Character Envy
Writing together, especially romances, can make for strange jealousies.
(Note: This is a guest post Kathleen and I wrote for the Where's My Muse book review site.)
In 1999, we came up with a radical plan to save our romance: write together. We had just reunited after an epic break up that required a several-year cooling off period. When a not-so-chance meeting rekindled the flames, we decided to channel some of the excess passion into a joint creative project to hopefully of avoiding total combustion.
The Cowboy and the Vampire: A Darkly Romantic Mystery (Midnight Ink, 2010) — and a newly entangled romance — was the result. This May, we finished our second book, Blood and Whiskey, and we learned something important: our characters lead far more romantic lives than we do.
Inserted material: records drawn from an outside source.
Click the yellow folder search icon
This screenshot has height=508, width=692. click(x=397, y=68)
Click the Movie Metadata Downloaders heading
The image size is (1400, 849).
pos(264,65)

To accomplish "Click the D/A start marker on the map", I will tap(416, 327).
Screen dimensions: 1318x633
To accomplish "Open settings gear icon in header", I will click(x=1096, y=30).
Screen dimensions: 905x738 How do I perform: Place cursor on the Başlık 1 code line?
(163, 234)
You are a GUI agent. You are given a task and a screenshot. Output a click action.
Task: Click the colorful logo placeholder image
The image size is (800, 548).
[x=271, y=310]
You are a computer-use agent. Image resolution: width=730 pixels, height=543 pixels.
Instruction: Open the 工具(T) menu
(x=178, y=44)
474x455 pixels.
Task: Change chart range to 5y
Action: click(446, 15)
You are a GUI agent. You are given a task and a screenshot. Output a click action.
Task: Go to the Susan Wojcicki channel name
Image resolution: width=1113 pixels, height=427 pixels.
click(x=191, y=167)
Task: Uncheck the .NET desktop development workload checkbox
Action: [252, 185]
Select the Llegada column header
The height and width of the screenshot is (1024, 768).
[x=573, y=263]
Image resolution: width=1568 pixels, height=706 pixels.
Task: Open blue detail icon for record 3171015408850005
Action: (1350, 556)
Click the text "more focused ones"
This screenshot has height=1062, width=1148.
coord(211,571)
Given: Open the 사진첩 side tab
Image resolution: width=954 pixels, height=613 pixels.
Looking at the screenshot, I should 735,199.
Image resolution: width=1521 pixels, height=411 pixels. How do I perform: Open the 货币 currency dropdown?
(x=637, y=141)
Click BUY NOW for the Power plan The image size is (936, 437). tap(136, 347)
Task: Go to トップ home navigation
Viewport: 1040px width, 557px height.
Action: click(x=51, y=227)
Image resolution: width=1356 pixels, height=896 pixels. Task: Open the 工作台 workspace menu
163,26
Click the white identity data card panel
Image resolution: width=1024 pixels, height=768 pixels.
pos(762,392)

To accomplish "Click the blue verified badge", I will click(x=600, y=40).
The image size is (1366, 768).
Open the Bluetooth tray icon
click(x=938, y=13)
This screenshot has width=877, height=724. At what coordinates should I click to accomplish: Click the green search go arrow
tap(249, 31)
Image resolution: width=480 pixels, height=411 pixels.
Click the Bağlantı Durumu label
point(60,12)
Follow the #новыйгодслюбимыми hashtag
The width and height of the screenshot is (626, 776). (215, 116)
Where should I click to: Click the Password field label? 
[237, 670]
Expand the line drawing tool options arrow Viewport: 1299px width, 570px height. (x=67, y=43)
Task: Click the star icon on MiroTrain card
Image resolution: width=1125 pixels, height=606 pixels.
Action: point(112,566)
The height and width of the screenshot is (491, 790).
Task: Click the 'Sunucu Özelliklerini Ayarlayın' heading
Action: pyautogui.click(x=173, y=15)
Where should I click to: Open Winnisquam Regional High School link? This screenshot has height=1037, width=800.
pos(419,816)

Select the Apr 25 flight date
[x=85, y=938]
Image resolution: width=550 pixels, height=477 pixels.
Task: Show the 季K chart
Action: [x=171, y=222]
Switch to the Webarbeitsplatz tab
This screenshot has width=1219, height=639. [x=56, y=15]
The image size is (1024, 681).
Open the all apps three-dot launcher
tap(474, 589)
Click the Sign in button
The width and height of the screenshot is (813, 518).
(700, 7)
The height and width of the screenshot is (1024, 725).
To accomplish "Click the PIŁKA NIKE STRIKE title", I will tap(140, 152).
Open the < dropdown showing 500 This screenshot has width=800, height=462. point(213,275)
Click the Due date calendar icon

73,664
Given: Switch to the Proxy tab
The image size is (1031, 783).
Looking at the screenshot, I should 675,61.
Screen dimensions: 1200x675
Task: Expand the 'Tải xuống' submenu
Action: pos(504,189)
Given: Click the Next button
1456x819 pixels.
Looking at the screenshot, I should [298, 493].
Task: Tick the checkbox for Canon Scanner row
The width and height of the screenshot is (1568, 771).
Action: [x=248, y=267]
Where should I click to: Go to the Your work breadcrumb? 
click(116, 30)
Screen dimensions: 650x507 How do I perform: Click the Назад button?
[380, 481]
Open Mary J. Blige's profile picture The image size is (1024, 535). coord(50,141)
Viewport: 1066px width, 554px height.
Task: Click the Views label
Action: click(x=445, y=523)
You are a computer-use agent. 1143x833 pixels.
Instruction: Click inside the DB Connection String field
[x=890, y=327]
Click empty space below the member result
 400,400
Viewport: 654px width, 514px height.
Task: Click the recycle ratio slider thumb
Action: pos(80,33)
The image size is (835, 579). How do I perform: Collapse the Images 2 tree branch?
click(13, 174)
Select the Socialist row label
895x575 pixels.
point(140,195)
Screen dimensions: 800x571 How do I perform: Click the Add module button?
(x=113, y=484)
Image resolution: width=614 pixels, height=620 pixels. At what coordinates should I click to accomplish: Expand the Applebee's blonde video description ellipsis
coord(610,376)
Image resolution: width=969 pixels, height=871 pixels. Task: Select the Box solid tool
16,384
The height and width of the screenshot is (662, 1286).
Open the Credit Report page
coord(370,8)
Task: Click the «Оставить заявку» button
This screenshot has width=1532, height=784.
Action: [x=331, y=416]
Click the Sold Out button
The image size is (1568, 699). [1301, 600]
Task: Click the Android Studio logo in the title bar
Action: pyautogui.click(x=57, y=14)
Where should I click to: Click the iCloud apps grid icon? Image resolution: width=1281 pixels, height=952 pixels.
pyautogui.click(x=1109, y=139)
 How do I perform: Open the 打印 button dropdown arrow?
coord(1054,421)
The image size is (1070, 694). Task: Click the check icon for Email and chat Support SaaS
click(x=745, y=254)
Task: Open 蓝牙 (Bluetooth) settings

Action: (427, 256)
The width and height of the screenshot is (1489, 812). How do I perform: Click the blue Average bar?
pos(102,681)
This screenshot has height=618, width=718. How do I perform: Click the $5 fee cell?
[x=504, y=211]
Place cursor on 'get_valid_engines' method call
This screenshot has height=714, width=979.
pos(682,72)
Of course, they’re also dealing with murderous vampire hordes, cold-blooded killers straight out of the old west, biblical prophecies, undead race wars and the care and feeding of an overly-sensitive dog cow dog named Rex. But even with all of that, and even setting aside the fact they are from very different worlds — she needs human blood to live, he’s more of whiskey drinker — Tucker and Lizzie have a romance for the ages.
It may be petty but we’re kind of jealous.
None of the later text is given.